Reconhecê-lo-ia? Ou reconhecê-lo deveria? A diferença sútil entre as duas coisas mastiga o seu coração, deixando em seu peito apenas o bagaço.

Veria Kizashi como o homem que a crescera como sempre foi, ou deveria obrigar a si mesma a continuar vendo-o dessa forma? Quando provavelmente não era o que sentia em seu coração? Porque por mais que doa, ela admitia para si mesma, que aquela pessoa que conversava com o homem de cabelos negros não era seu pai, não o pai que ela conheceu por todos os seus dezoito anos de vida.

Não, aquele homem, para si, era um completo desconhecido.

Sequestrar e matar pessoas? O que deveria fazer em relação à isso? O que deveria fazer com os próprios princípios, se ele comete mesmo tais atrocidades? Deveria agir como a filha passiva que sempre foi e aceitar tudo, passando por cima de suas próprias convicções, ou deveria manter-se fiel a si mesma e denunciar o próprio pai? Seria ela capaz de fazer algo assim? Sakura sabia bem a resposta para tal pergunta, não, ela não seria.

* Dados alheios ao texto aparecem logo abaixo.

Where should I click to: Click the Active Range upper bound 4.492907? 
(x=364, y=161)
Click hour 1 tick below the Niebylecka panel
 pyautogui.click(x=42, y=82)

Suspirou encarando a escova em suas mãos, a escova que lhe fora dada pelo homem de cabelos negros.
Homem de cabelos negros.

Agora ele possuía um nome, mas ainda era meio estranho chamá-lo com ele, então em seus devaneios, ela preferia manter o apelido. Era como se não fossem íntimos o suficiente para usá-lo, o que era estranho e verídico ao mesmo tempo.

Ele também não a chamava pelo seu nome, não se lembrava de já tê-lo ouvido falar seu nome, talvez o fizera uma ou duas vezes, todavia, era do feitio do homem apenas deferir ordens e chamá-la de criança. Apesar de tudo, admitia que era um nome legal, diferente do dono que era completamente azedo.

Estavam já na noite do quinto dia, mas esperava que seu pai aceitasse logo essa tal oferta para que pudesse sair, poderia tranquilamente dizer que nem queria mais saber nada de toda essa história, queria apenas ser livre novamente. Mas o que faria uma vez liberta? Voltaria ao seu outro cativeiro? Iria de uma prisão à outra? A única diferença é que agora, seu pai era tão ruim quanto seu próprio sequestrador. O que mais teria ele escondido de si? Como reagiria ao saber que sua única filha descobriu seus podres? Como ele teria coragem de olhar em seus olhos depois de enganá-la a vida inteira?

Tinha a sua opinião, de que ele não teria muitos problemas em fazê-lo, pois, em seu coração, sabia que o verdadeiro Kizashi não era aquele que conhecera. Ele era um homem de duas faces e ela logo se encontraria, cara a cara, com a sua pior versão.

...


O homem de cabelos negros apoiou o seu jantar na cama, como sempre fazia e sentou-se na poltrona. Sakura poderia, de certo modo, dizer que ele era bom com ela, tinha conhecimento de que poderia ser tudo muito pior.